Working closely with environment experts as well as local first nations leaders the bush and creek will be regenerated in harmony with the site’s existing flora and fauna.'
The walking trails materials will be gravel, the raised boardwalks in sections where watercourses flow will, Trefoil Creek for example, be a Raised FRB Steel Bridge with kerb edge with a 2000mm wide raised Mesh path and there is also a large Raised FRB Boardwalk but no specifics on the materials to be used are listed in the Nandi Reserve final concept design (PDF, 5.7MB).
The County Road Reserve at Belrose is home ground for the Wakehurst Football Club has an upgraded soccer pitch as the central point of its design, the New Turf is stated to be washed Turf Santa and retained Anna Couch, the Profile treatment to ensure the growing medium is free draining; Turf to be able to sustain 45 hours of use per week.
The Reserve is on Forest Way, backs onto Marnoo Place and Seaview Parade, and has Wearden Road at its southern corner.
The removal of over 40 existing trees forms part of this plan, although no specifics of what species, or whether these are homes to wildlife, is provided. The plans show these are to be replaced. Two
The Department's Engagement report for Country Road Reserve states that of those who provided feedback 59% agree with the concept design, 12% disagree and 29% neither agree nor disagree.
Feedback pointed out that Neighbours were not consulted and that the Amenities block is much too close to homes, stating, 'Traffic will be terrible and Marnoo Place greatly impacted with cars and dangerous traffic.'
Once again the impact on the natural environment was in focus, with comments 'It is a green corridor not a park!' and 'Wildlife and environment appear to be overlooked here.'
The Department of Planning states;
'During two rounds of engagement as part of the Parks for People program, the community highlighted opportunities to revitalise County Road Reserve with new and improved facilities, play and open space in harmony with the bushland setting.

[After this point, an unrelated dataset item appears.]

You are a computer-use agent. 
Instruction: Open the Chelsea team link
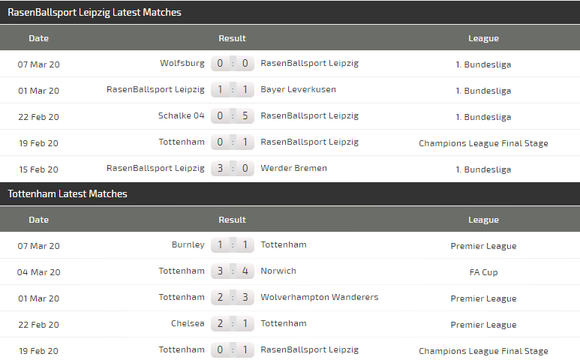click(x=188, y=324)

A new experience for pedestrian visitors will begin with an improved and safer arrival into the site through Forest Way. For those travelling from further afield, the car park will be upgraded including forty carparks, safety lighting and a drop-off zone.
Visitors will be drawn to a central activity hub with inclusive play and a multi-use hardstand, barbecues and seating, concentrated around a new amenity building which will provide improved facilities for sport with toilets and changerooms, canteen space and a bin store.
Upgrades to the existing sports field will increase durability and functionality including lighting. A gentle slope overlooking the field will be utilised as a natural amphitheatre for spectators and a peaceful place to relax and gather at other times.
In addition to enhancing the functionality and safety of the park, the proposed design integrates the site into its natural setting, regenerating and rehabilitating fauna, providing opportunities for discovery walking trails with bush tucker learning or interpretive signage.'
The Department may more likely mean 'regenerating and rehabilitating of FLORA' - as there is no fauna rehabilitation facility at Country Road Reserve, that's a little further north and west and exists solely due to the work of Sydney Wildlife Rescue Volunteers and through the support of the Metropolitan Local Aboriginal Land Council allowing the site to be used for the same, rent free.
The Department has made available the Belrose final concept report (PDF, 4.8MB)
A combined $9 million will be spent at Nandi Reserve at Frenchs Forest and County Road Reserve at Belrose. The upgrades are being funded through the NSW Government’s $50 million Parks for People program.